What is needed> Where does the word "computer" appear in the entries below? Copy each line that holds it.
=======
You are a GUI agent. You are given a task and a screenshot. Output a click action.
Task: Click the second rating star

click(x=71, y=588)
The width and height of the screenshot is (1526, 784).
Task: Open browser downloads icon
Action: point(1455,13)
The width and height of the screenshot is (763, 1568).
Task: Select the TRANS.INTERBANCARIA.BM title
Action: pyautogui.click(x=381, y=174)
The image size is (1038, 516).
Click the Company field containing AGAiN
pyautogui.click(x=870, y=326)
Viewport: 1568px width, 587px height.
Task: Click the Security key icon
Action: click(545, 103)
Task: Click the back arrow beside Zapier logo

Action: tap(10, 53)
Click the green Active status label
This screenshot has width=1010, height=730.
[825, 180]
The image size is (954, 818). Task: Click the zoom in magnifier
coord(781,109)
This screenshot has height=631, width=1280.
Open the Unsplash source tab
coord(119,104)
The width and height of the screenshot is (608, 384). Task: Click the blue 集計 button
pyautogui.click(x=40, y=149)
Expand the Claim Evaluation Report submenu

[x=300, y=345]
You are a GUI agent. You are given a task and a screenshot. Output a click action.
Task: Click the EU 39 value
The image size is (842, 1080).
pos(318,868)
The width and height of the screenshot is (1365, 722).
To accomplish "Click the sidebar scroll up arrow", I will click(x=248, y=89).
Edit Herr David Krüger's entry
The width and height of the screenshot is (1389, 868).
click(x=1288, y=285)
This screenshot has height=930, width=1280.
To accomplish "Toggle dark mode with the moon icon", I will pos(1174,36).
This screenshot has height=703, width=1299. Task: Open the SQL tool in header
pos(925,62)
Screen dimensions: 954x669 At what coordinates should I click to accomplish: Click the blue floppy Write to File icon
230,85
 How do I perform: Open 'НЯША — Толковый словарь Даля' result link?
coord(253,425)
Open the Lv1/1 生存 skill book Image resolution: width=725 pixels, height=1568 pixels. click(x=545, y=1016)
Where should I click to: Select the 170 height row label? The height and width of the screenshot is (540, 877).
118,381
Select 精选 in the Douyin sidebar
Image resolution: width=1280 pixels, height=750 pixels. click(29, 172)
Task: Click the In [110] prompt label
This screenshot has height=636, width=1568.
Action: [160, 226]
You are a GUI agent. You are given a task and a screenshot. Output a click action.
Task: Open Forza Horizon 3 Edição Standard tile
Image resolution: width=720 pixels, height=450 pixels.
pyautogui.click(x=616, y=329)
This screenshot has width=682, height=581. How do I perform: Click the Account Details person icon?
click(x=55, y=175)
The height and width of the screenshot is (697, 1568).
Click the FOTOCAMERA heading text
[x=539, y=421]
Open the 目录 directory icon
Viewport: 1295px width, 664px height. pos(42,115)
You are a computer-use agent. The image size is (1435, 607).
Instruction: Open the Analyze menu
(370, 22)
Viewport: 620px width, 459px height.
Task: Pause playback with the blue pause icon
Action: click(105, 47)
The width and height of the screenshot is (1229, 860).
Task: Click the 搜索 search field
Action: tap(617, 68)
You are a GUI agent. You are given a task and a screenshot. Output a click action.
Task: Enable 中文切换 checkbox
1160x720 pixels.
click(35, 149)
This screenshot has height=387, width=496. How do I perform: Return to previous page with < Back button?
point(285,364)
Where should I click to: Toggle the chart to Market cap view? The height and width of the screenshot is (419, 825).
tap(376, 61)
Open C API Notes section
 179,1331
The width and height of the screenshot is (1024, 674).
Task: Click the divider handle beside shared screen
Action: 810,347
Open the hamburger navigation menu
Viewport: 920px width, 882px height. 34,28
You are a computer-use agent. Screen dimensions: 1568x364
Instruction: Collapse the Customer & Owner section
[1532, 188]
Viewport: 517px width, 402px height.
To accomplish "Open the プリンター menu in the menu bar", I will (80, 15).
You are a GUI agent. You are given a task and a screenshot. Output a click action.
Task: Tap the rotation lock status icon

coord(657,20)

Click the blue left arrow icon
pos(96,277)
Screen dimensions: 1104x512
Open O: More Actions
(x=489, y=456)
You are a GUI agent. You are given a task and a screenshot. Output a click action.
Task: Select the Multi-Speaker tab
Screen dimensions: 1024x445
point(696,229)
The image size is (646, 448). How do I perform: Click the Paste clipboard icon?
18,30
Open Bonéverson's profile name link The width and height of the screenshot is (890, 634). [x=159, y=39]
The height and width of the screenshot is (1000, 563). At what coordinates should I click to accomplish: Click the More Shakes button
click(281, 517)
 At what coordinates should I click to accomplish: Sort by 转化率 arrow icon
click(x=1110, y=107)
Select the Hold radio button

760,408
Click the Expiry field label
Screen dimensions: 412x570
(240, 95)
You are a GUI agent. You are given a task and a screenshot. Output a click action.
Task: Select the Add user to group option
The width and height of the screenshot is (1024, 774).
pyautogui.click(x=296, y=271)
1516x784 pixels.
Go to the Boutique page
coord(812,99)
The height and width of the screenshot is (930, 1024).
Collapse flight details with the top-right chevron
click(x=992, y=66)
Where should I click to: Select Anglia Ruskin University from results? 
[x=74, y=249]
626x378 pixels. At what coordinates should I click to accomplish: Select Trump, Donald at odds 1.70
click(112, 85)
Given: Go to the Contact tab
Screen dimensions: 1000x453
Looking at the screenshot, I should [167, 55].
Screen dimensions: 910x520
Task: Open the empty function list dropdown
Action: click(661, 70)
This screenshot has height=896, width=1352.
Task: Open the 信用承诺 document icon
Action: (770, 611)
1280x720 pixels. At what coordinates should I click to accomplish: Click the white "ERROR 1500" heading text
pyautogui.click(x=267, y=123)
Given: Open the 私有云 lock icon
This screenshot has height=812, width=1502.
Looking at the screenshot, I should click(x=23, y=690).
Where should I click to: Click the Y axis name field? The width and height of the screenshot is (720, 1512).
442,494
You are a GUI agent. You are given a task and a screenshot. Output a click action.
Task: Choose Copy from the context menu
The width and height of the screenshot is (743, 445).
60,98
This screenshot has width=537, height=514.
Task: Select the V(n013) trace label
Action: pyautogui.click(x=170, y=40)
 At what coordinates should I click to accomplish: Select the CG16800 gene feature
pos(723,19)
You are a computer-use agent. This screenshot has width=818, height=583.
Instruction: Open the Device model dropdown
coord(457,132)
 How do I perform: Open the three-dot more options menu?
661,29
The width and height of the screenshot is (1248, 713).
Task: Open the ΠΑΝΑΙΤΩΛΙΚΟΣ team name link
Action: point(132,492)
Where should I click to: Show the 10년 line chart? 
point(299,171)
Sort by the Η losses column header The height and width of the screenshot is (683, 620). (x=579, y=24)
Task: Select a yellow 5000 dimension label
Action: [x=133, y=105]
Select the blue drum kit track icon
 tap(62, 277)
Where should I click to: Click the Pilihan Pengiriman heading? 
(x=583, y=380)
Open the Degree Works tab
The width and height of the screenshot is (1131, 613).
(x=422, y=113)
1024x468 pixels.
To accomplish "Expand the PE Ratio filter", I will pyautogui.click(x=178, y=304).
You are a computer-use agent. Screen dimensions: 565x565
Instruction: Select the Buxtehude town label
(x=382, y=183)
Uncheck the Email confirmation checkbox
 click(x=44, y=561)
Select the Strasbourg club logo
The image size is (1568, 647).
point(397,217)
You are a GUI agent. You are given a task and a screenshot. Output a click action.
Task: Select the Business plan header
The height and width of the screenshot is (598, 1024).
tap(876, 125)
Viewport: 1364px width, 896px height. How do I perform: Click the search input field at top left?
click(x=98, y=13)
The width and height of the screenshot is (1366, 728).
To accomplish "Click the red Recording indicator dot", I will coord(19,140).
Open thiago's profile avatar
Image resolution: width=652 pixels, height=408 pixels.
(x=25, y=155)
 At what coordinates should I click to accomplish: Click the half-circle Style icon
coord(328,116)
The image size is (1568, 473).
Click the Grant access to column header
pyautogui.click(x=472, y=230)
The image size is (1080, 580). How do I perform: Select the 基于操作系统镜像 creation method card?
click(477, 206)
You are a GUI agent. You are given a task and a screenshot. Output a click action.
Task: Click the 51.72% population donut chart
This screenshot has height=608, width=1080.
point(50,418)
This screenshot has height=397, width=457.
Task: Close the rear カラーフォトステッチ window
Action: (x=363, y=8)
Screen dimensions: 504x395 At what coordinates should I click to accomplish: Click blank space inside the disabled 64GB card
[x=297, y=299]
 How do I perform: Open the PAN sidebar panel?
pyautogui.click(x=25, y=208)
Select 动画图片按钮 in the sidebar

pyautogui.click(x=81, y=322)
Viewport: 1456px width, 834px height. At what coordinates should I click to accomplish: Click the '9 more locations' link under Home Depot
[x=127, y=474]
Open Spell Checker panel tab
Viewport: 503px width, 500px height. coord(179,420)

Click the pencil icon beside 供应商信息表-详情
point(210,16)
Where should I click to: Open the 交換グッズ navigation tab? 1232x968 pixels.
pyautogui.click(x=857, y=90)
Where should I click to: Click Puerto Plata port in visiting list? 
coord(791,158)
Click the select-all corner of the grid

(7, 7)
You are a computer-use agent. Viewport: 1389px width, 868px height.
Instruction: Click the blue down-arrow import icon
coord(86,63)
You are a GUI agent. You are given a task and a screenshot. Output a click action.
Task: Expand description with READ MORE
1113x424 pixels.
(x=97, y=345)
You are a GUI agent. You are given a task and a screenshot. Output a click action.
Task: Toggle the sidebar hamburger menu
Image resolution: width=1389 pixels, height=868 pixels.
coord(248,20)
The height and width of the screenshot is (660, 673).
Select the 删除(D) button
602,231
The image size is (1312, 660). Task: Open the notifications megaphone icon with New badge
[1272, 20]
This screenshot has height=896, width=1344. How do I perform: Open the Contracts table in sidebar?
=======
Solution below>
You are a computer-use agent. The image size is (1435, 607).
You are a computer-use agent. Screen dimensions: 1568x364
You are a computer-use agent. This screenshot has width=818, height=583.
You are a computer-use agent. Screen dimensions: 565x565
You are a computer-use agent. Viewport: 1389px width, 868px height.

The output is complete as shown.